Non, la raquette n’est pas une planquette pour les blessés du ski. Elle reste un vrai sport, moins technique mais tout aussi exigeant physiquement.

Heureusement, il reste le plaisir du grand air, de la lumière qui joue sur la neige, du Mont Blanc au loin, du soleil qui batifole à travers les arbres, de l’esprit qui se détend et du corps fourbu qui accueille la nuit sereinement.

Décalage hivernal

Les muses de la grisaille

Sur la route du ski, l’herbe est nue. Aucune trace d’un quelconque animal ayant traversé le manteau blanc de l’hiver. Les nuages ont éteint les reflets ambrés de la forêt, les verts bronze des troncs qui nous accompagnaient sous le soleil. Le ciel est bas. Dans l’air froid, enfin, quelques flocons. D’abord légers, presque indicibles, il s’épaississent peu à peu, sont plus nombreux.

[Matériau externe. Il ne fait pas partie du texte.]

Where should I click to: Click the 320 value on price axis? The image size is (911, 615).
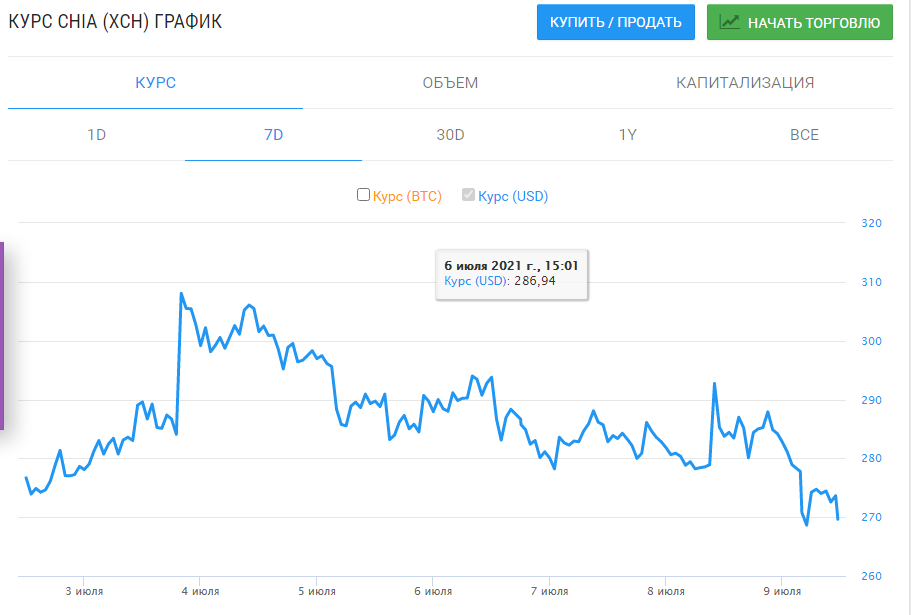(x=871, y=223)
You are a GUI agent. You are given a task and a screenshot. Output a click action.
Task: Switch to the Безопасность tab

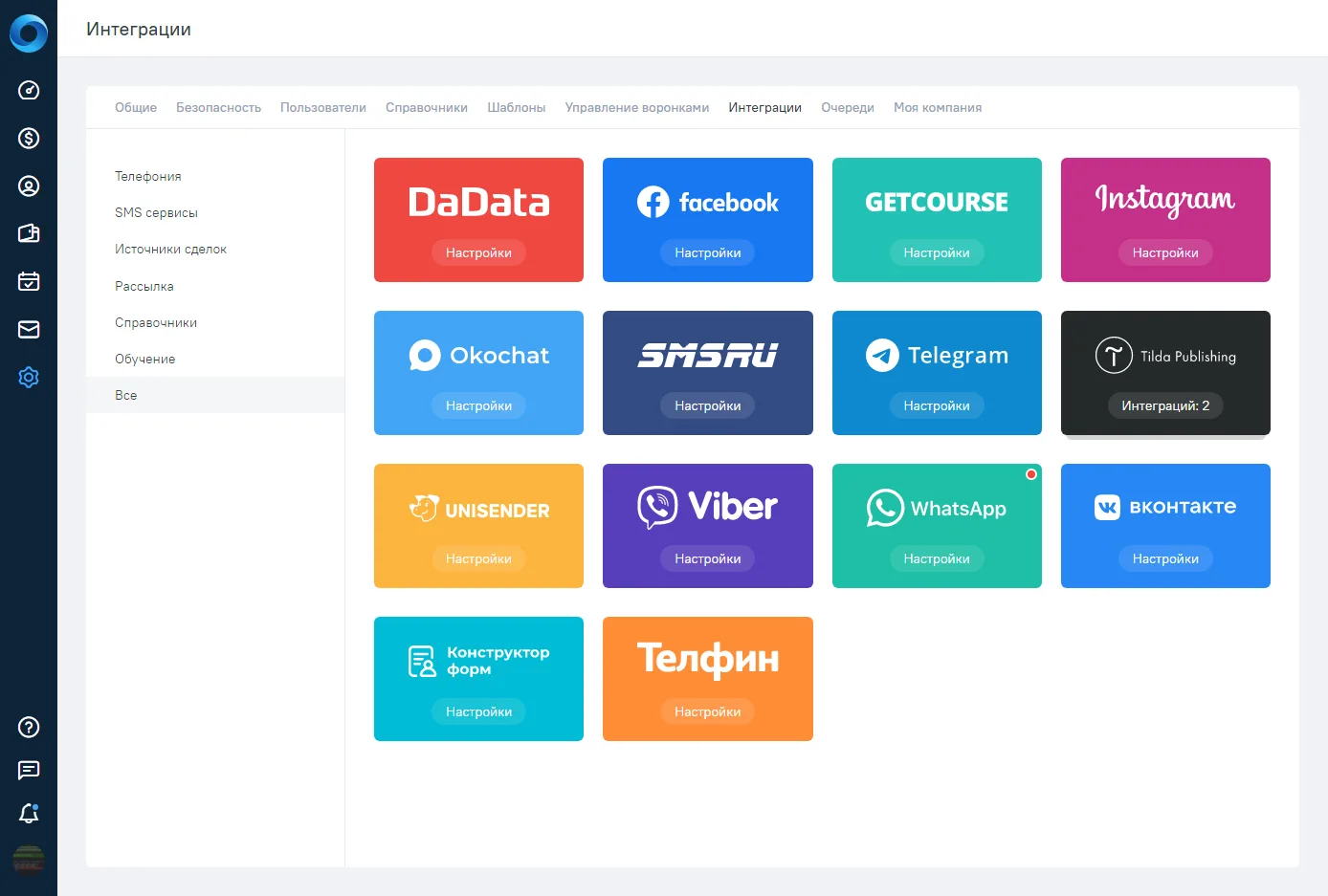pos(218,108)
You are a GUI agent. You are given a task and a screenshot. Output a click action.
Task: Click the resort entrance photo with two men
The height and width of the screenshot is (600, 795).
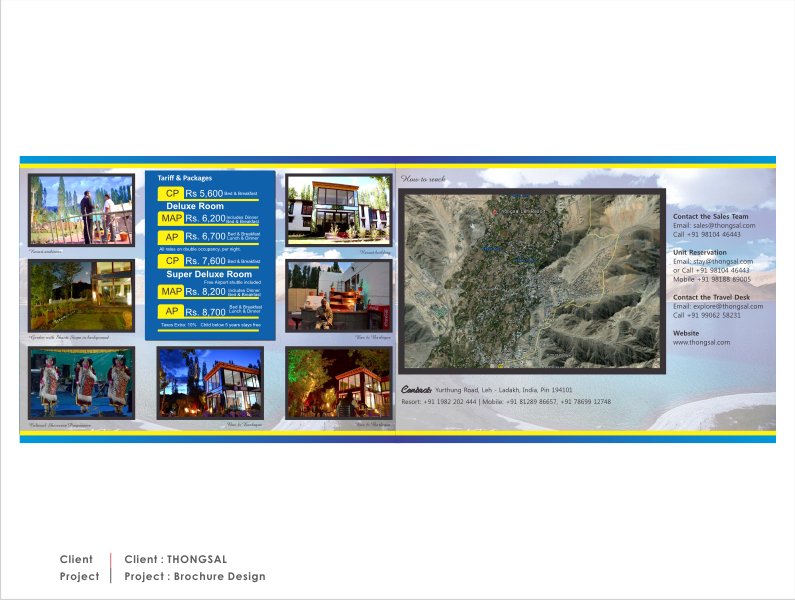(x=81, y=210)
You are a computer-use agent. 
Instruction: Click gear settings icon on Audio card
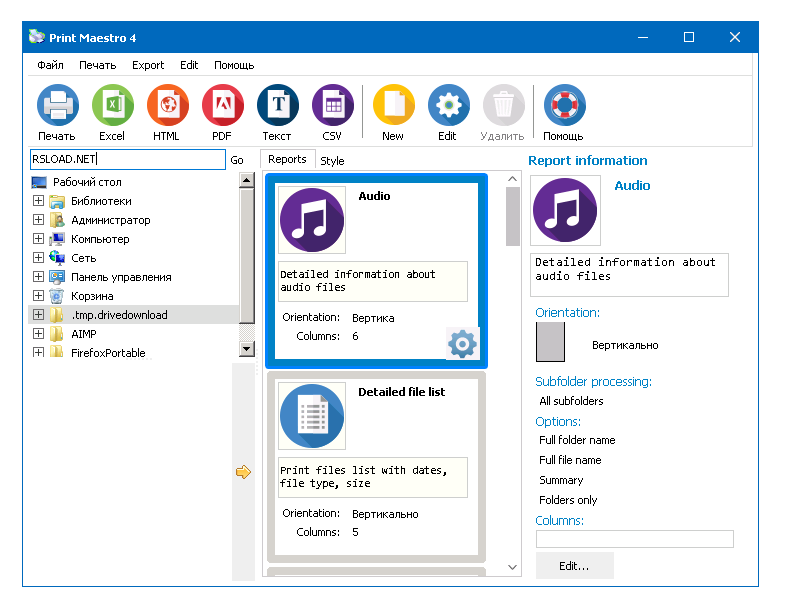(x=462, y=344)
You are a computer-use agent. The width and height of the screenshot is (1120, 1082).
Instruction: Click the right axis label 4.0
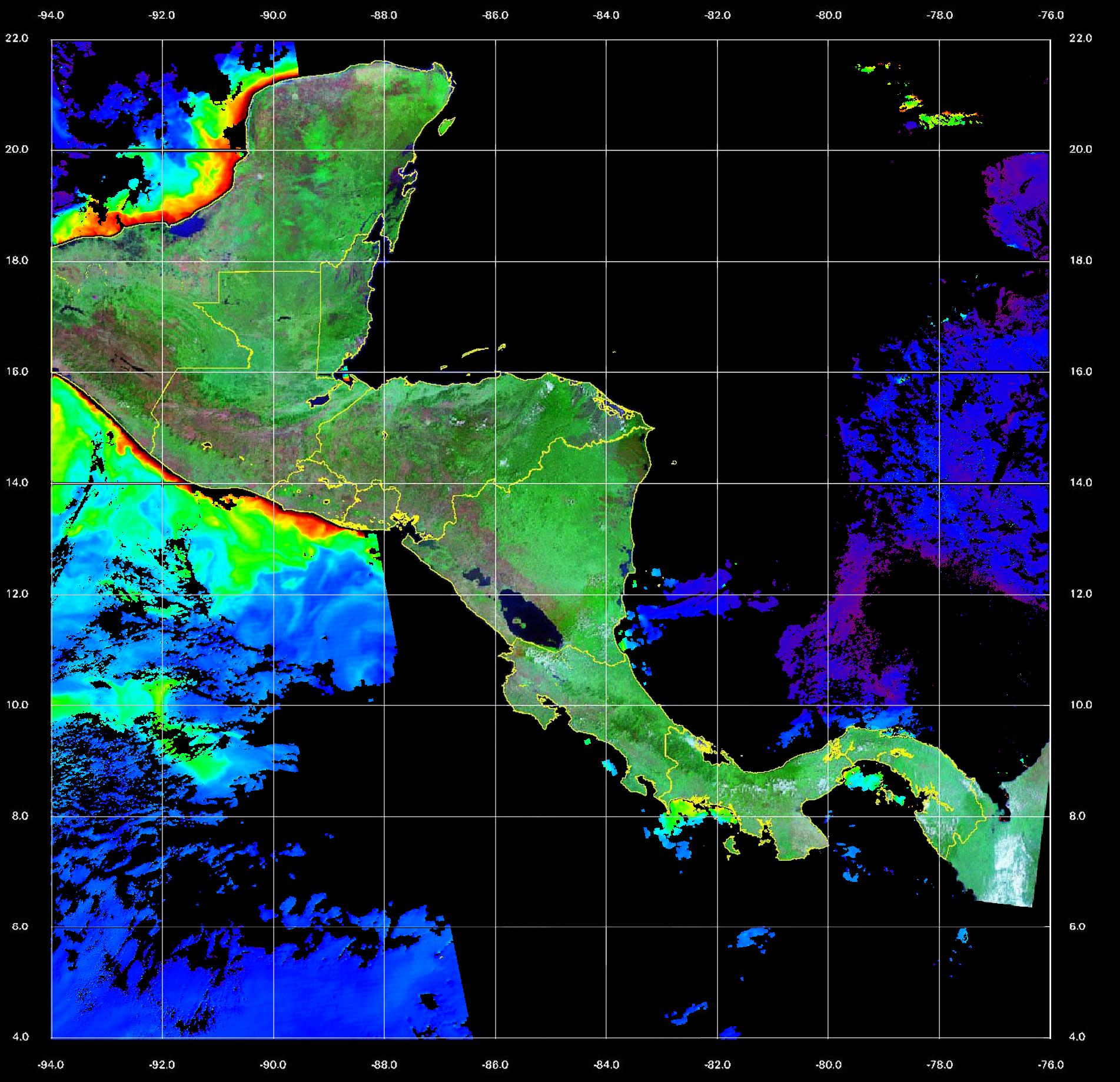(x=1076, y=1037)
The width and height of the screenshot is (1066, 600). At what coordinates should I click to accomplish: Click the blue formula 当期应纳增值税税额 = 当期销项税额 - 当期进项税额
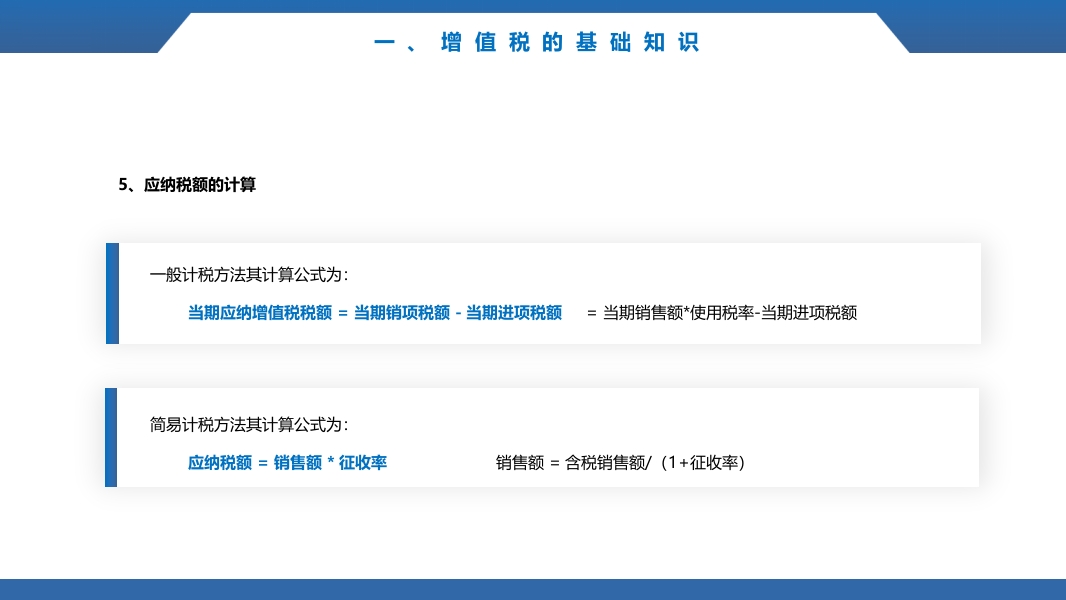(373, 312)
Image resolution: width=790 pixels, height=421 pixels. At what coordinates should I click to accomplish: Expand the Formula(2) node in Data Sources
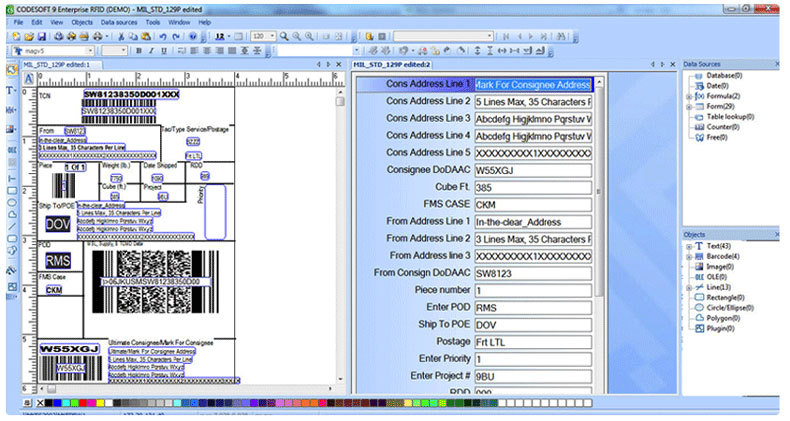point(689,96)
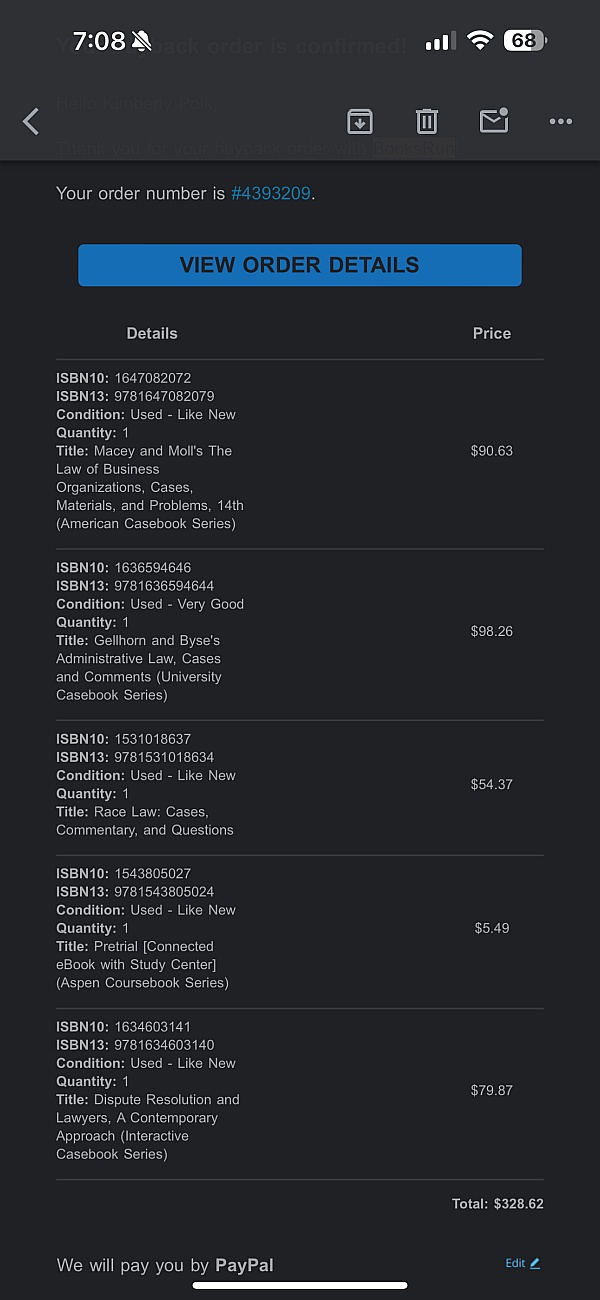Click the Edit payment method link
Screen dimensions: 600x1300
515,1263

Depuis la fenêtre arrière de la voiture, taraudée par le mal des transports, je suis des yeux les têtes dénudées des arbres qui peu à peu blanchissent. La montagne se fait Parnasse où les muses s’amusent à créer de la poésie dans les fondus de grisaille.

Il faudra finalement s’arrêter pour chausser les chaînes et retrouver un monde plus prosaïque fait de valises à décharger, de forfaits à acheter et de skis à louer.